Corrió hacia afuera y dos casas más adelante vio que todo yacía en el suelo. Los vecinos acudieron y, antes de que alguien lograra razonar lo sucedido, los gritos se multiplicaron mientras el polvo se despejaba y revelaba a personas tendidas en el piso.

Algunos se levantaron y desesperaron por remover los escombros que reposaban encima de un montón de trabajadores que no alcanzaron a esquivar el derrumbe. A ellos se unieron los vecinos y un grupo de mototaxistas, luego la Policía, después ambulancias, y mientras la noticia se regaba por los rincones de la ciudad, el ruido fue el primer indicio de una tragedia sin precedentes en Cartagena.

Cuatro heridos fueron evacuados antes de que se desbordara el caos. La multitud, atraída más por la curiosidad que por ayudar, se convirtió en un agente que interfiere con los organismos de socorro que ya atienden la emergencia.

La incertidumbre llegó con los familiares y se intensificó con los controles policiales que les impidieron llegar hasta el edificio desplomado para testificar la suerte del ser querido.

Para unos, la incertidumbre se transforma en lágrimas. Para otros, la certeza se transformó en lágrimas.

Son certezas de dolor que derivan en llanto al confirmar lo que no quieren confirmar. Entonces, los presentes se preguntan: ¿qué fue lo que pasó?

Voces de sobrevivientes ilustran el momento en que el edificio de ladrillos rojos se movió, se agrietó y sin dar tiempo a mayor reacción cedió ante la gravedad. Gabriel Ladeuth es uno de los pocos que alcanzó a saltar, desde un segundo piso, en una acción instintiva que le salvó la vida. Atrás quedaron muchos de sus compañeros, entre los que hasta el viernes se confirmaron 11 muertes, 23 heridos y 11 desaparecidos.

Otro de los trabajadores evadió su encuentro con la muerte gracias a uno de esos episodios que los creyentes atribuyen a los designios de Dios y otros a los caprichos indescifrables del destino. El obrero había parado sus labores para ir por una bebida a una tienda justo a la hora del siniestro.

El sol calienta mientras un grupo de voluntarios situados en fila evacua trozos de ladrillo en baldes. La Cruz Roja, la Defensa Civil, la Policía, la Infantería de Marina, los Bomberos, el CTI, entidades del Distrito y organismos de rescate que llegaron a apoyar desde Bogotá, Barranquilla y Santa Marta, dirigen los trabajos de remover y atender los heridos y cadáveres que van encontrando.

Una lista con los nombres de los rescatados orienta a los familiares que recién llegan al lugar. Y las escenas se repiten en un círculo de lágrimas, llanto y esperanza. Esperanza por aquellos cuyos nombres no aparecen y que podrían esperar ser escuchados debajo del cemento que los socorristas intentan mover también con maquinaria pesada.

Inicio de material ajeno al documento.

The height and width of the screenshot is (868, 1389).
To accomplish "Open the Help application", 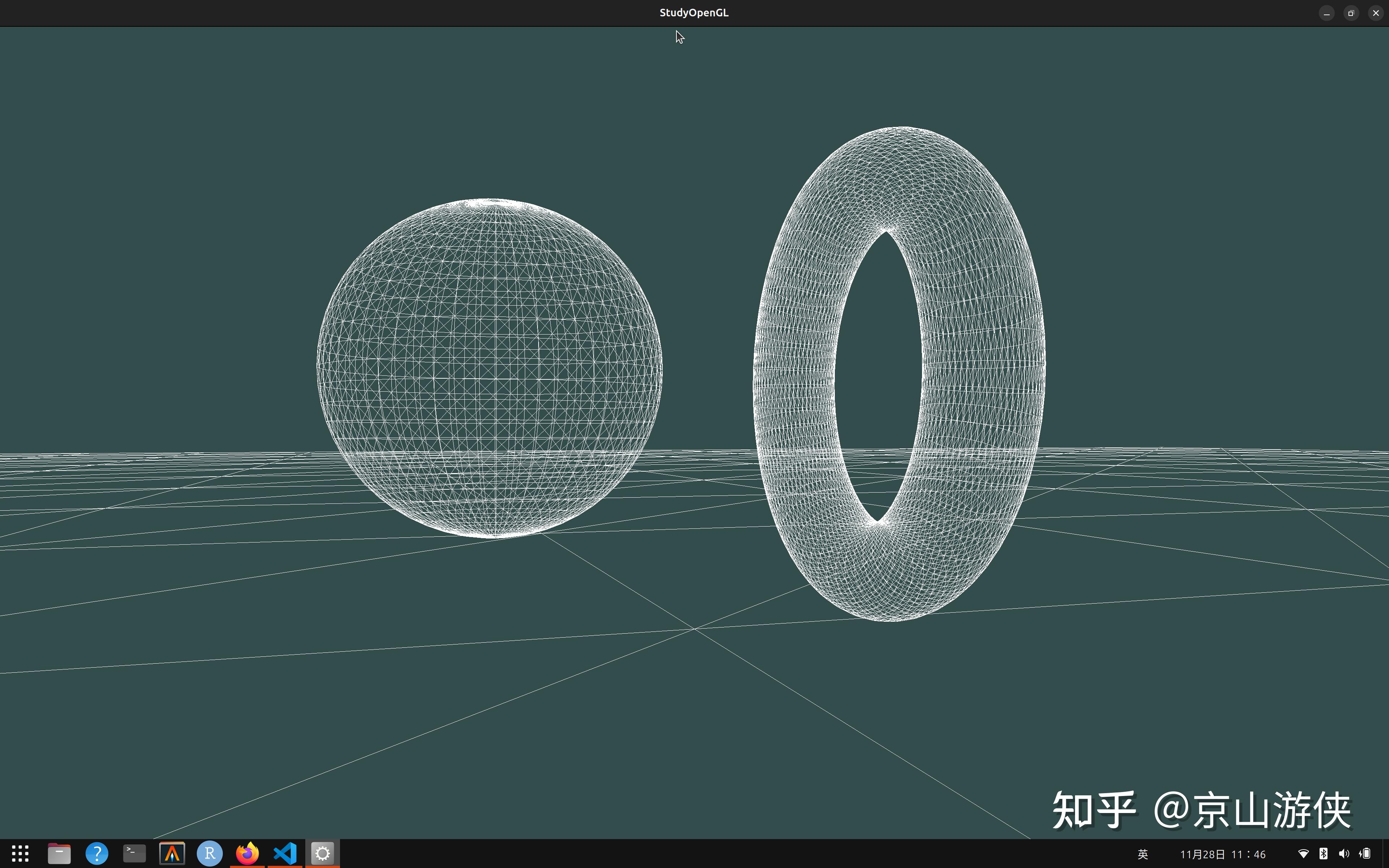I will (97, 854).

Un par de zapatos entre los escombros hacen más sombría la tarde, que ahora amenaza con una llovizna que nunca cae. Uno de los zapatos perteneció, quizás, a uno de los obreros que horas antes fue evacuado entre bolsas blancas de Medicina Legal. El otro, podría pertenecer a una niña que fue rescatada viva de entre los escombros. O a la hija de 10 años del vigilante de la obra, Manuel Mendivil, quien alcanzó a lanzarla afuera del edificio mientras se derrumbaba. El hombre continuaba desaparecido hasta el viernes.

La tragedia recoge varias de las irregularidades con las que lidian los ciudadanos cada día. Por un lado revela que no hay controles eficientes que vigilen la legalidad de las obras en los barrios residenciales, alejados del Centro Histórico.

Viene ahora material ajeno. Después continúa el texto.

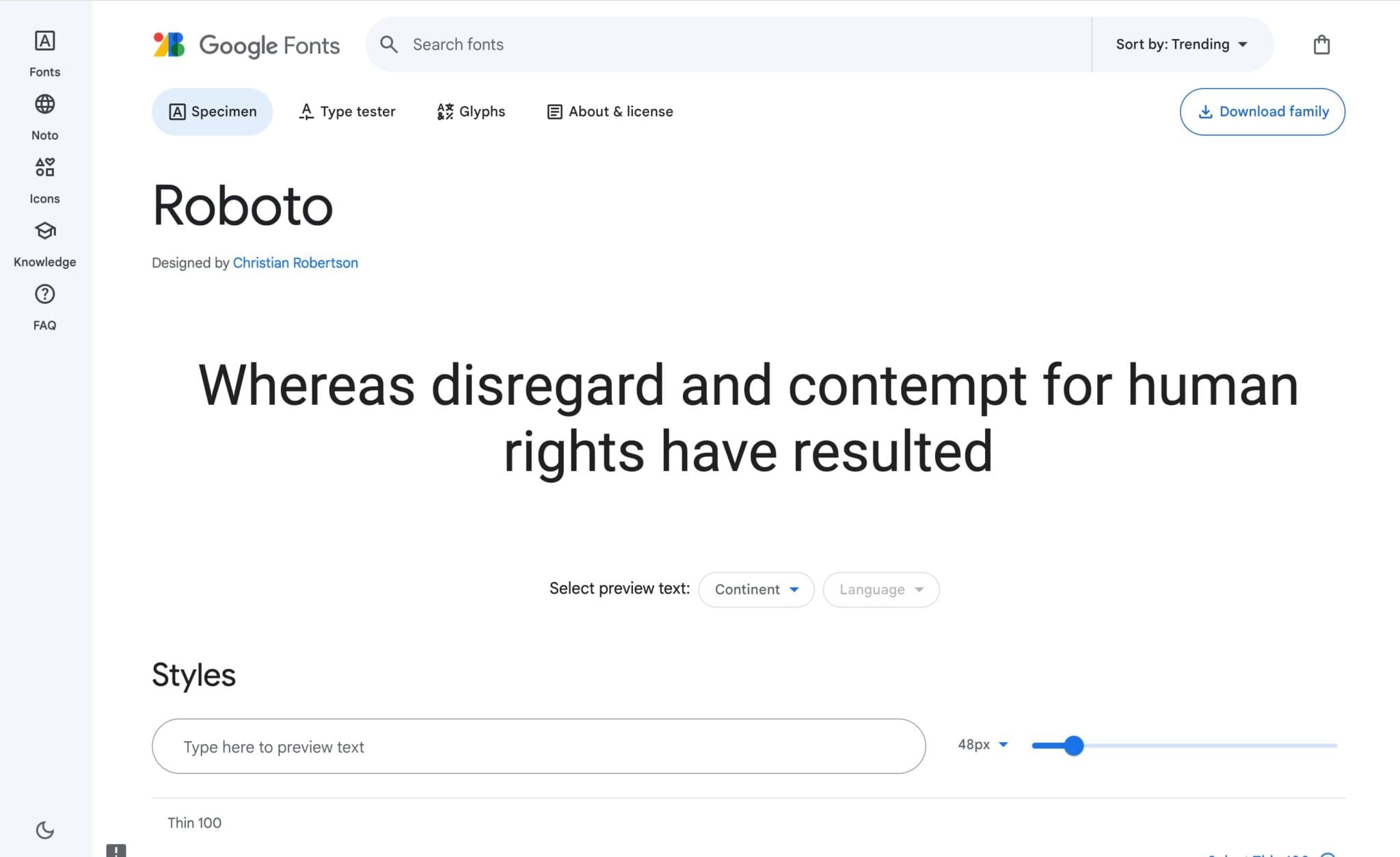Click the Download family button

Así lo confirmó el curador de la Localidad Uno, Ronald Llamas, al informar que la licencia del edificio que se desplomó era falsa y que sus constructores no realizaban trámites para obtenerla.

Ante esto, las autoridades anunciaron que impondrán el peso de la Ley y tanto el personero William Matson como la Fiscalía abrieron investigaciones en contra de los posibles responsables.

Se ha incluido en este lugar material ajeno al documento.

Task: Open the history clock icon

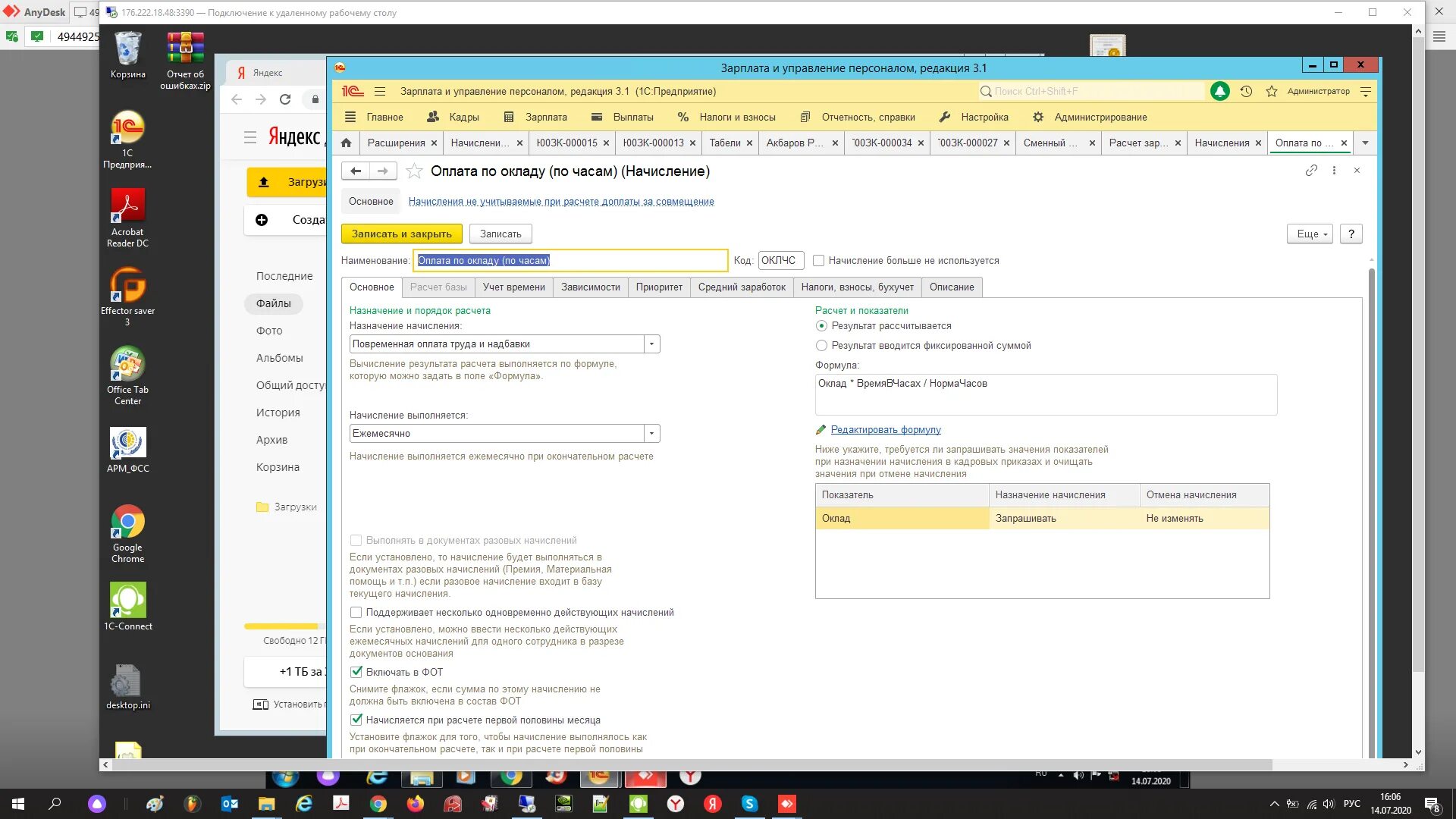Action: pyautogui.click(x=1246, y=92)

También se expone la situación laboral de venezolanos que llegan al país en busca de soluciones a la crisis social que se vive en el país vecino. A los extranjeros se les pagaba bajos salarios por largas horas de trabajo, sin ningún tipo de seguridad.

Pero alejados de todo eso están los familiares de las víctimas. Ellos aguardan que el ruido se detenga una vez más para que el silencio, como a las 4 en punto de la tarde, anuncie la victoria de otra vida.